[Source records]
——

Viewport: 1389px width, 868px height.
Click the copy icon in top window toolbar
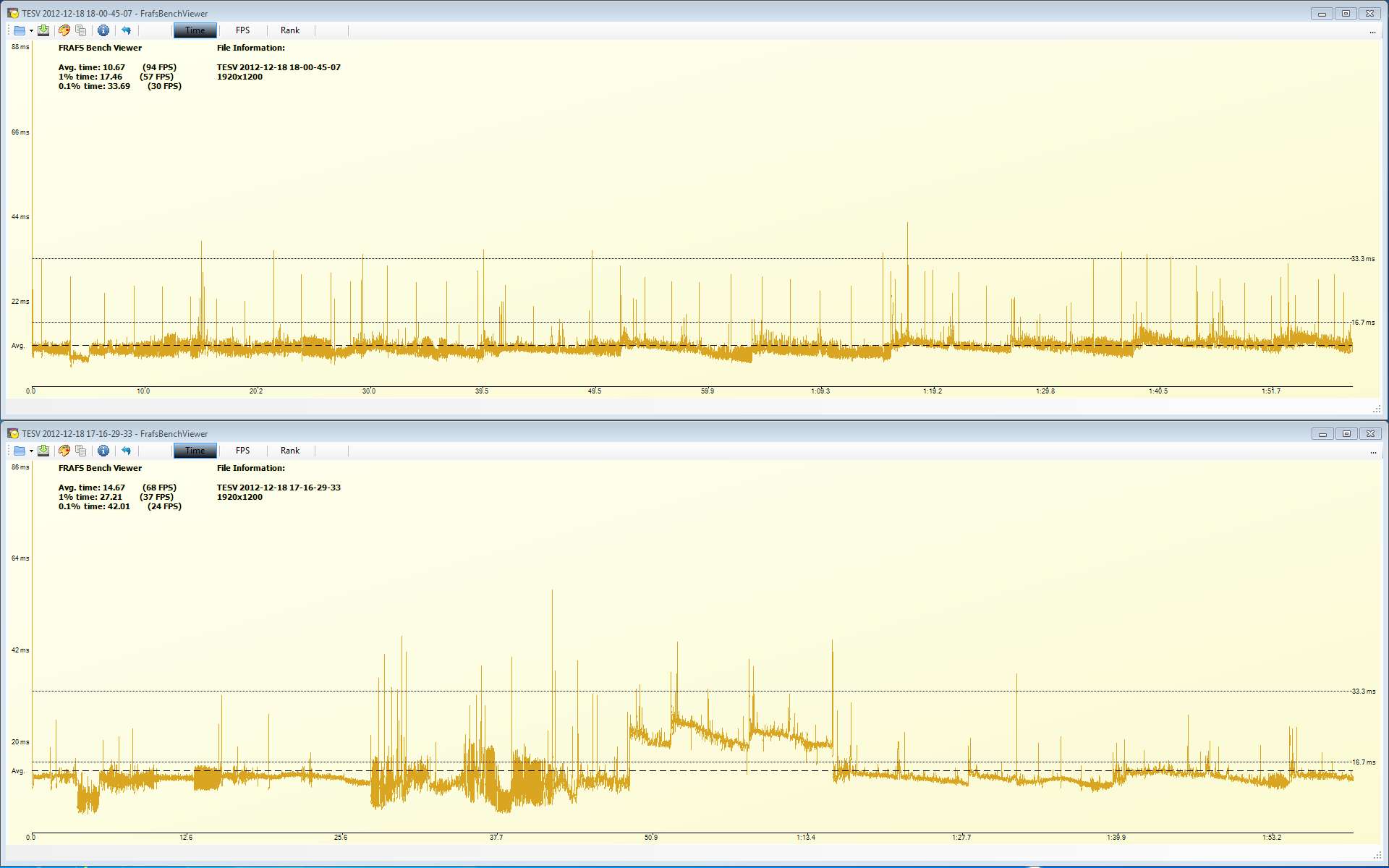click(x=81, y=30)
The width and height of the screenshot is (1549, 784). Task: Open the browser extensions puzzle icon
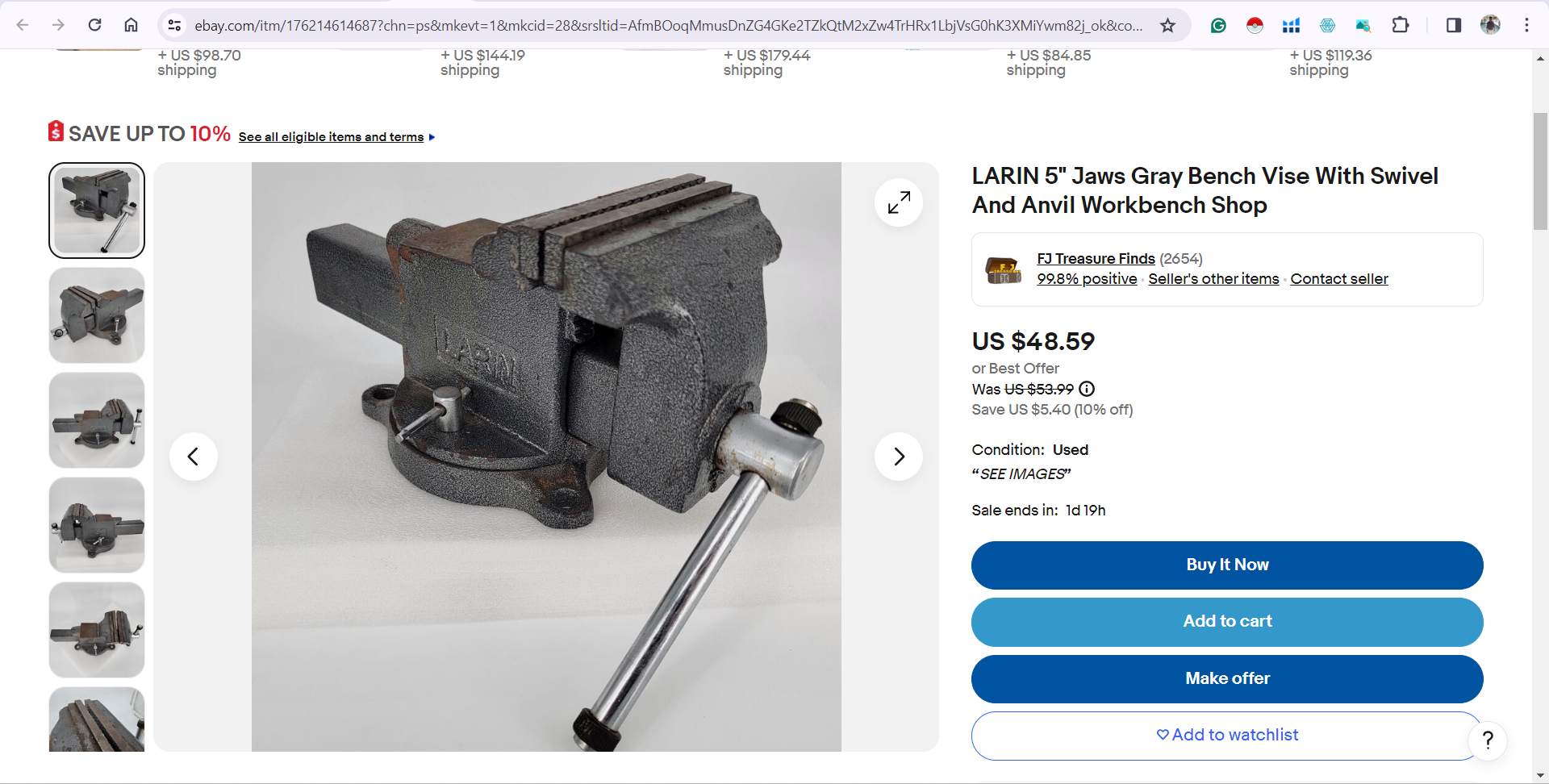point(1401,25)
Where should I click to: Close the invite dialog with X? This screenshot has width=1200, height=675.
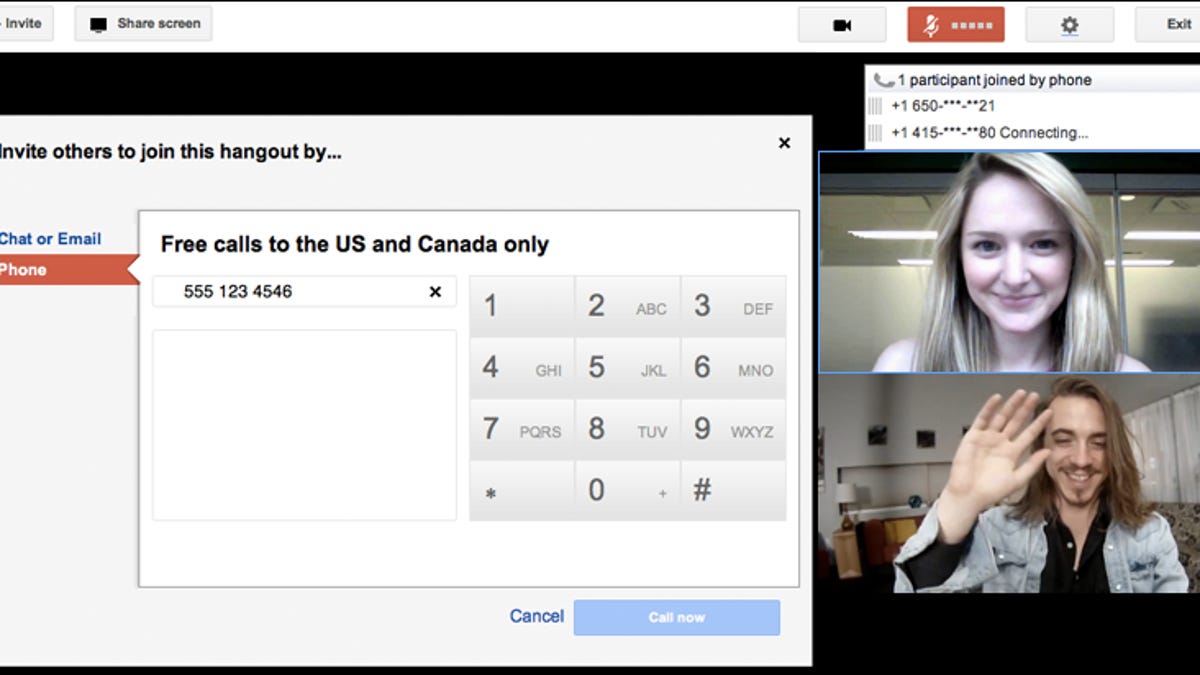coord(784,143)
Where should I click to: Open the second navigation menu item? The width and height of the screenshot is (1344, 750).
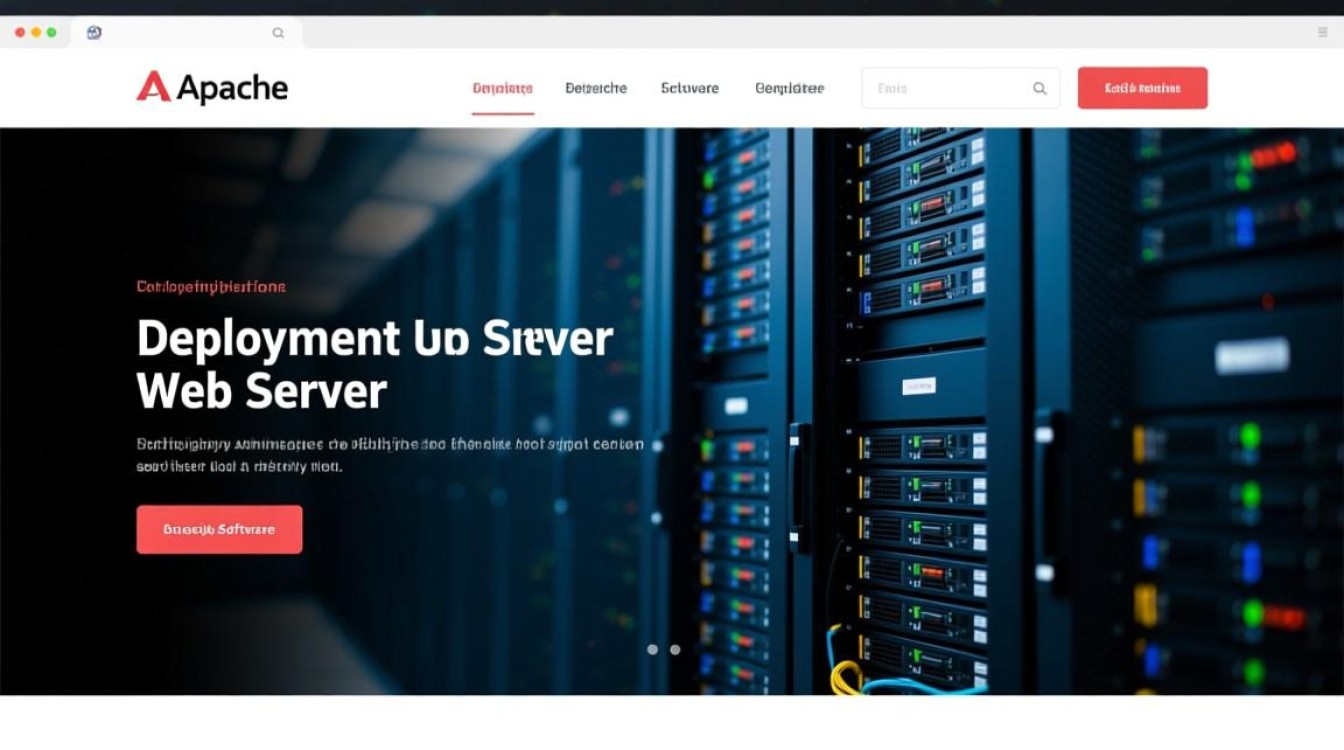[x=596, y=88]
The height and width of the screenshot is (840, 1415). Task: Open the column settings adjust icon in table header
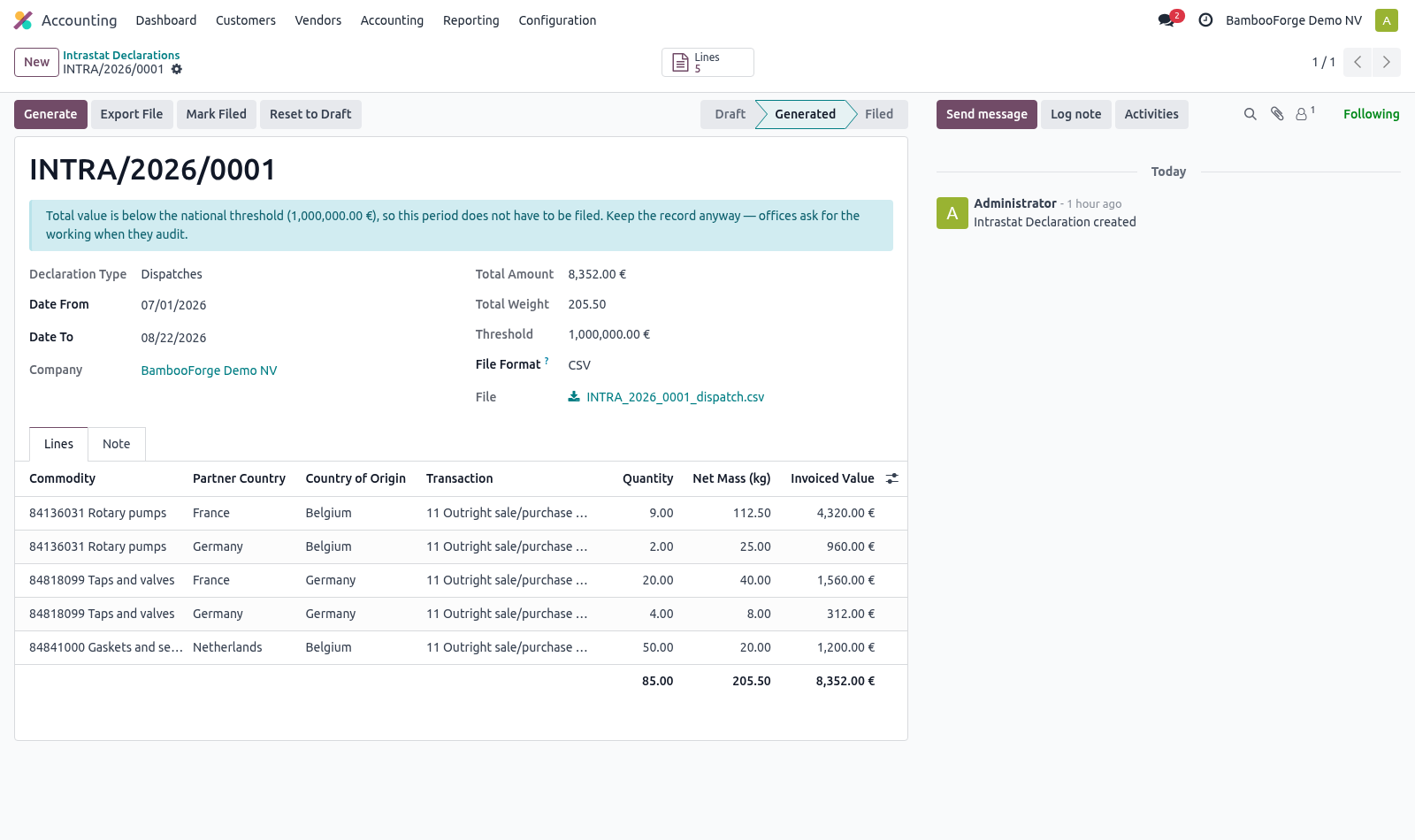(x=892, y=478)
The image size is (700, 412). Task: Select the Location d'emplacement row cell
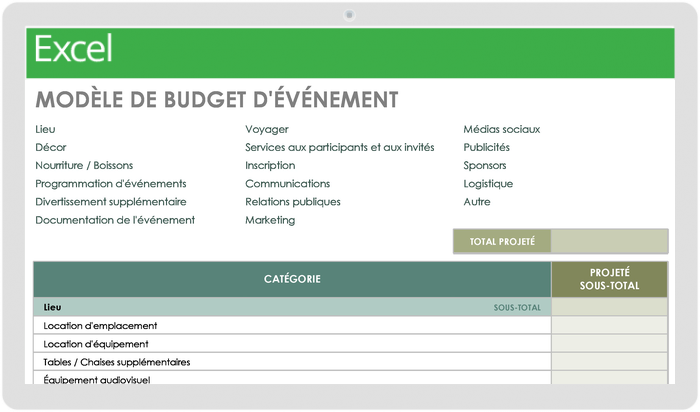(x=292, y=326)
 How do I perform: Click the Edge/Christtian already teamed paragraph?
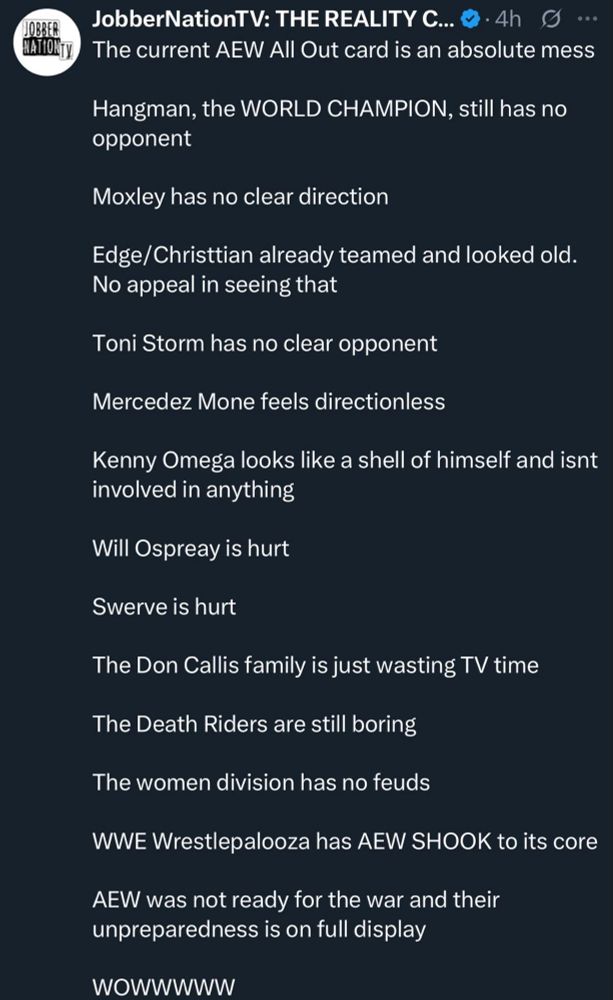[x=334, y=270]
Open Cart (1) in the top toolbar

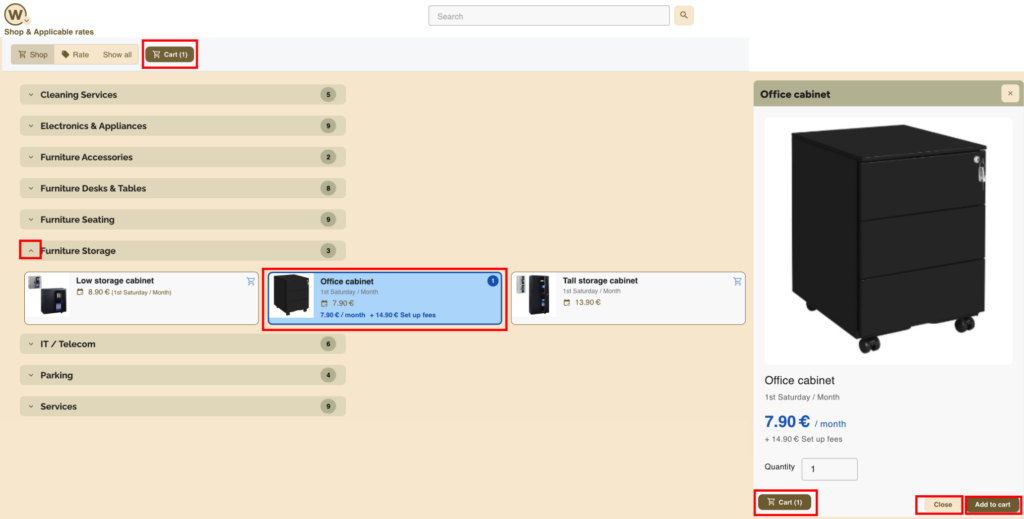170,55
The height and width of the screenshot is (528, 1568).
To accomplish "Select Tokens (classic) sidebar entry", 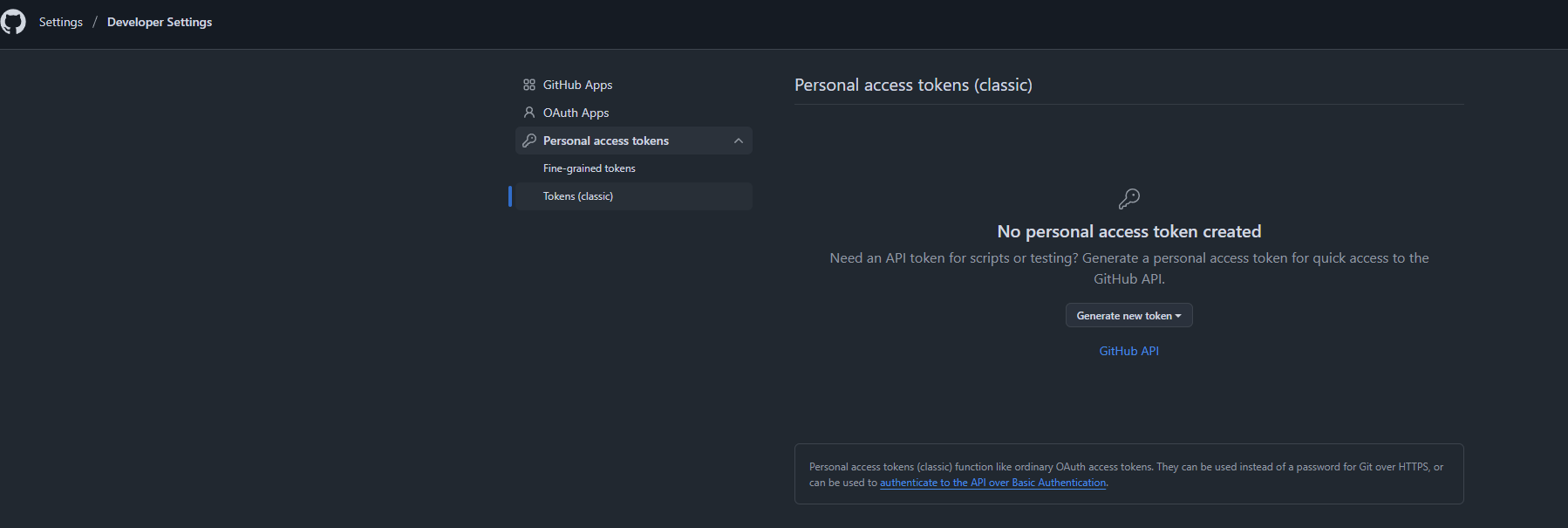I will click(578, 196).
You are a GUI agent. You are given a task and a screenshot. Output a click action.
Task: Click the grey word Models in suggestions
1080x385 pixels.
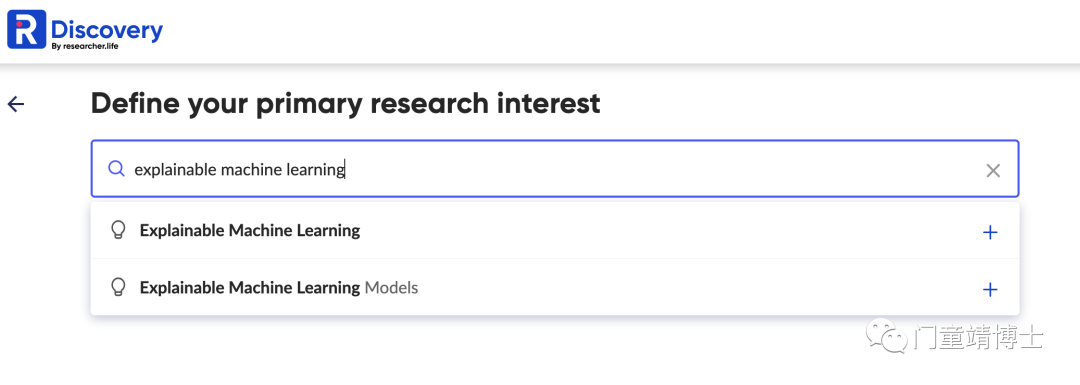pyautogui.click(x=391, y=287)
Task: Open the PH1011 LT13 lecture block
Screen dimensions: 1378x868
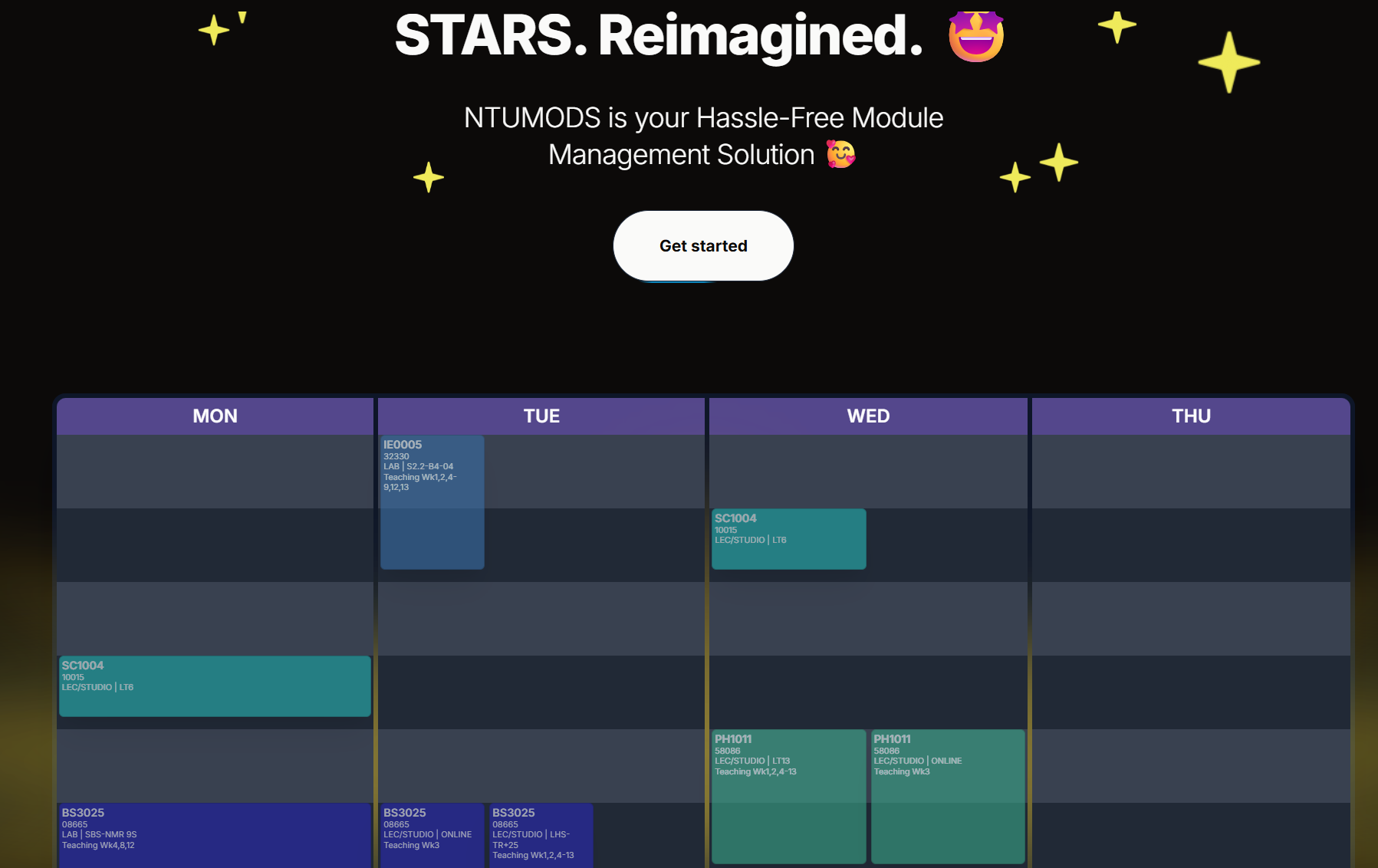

——

§ Exercise task
Pull out every line of the data above that contains the word "Where", treating uppercase and lowercase as different.

§ The output
Where should I click to: Close the invite dialog with X? This screenshot has width=1200, height=675.
Where should I click to: Open the second navigation menu item? The width and height of the screenshot is (1344, 750).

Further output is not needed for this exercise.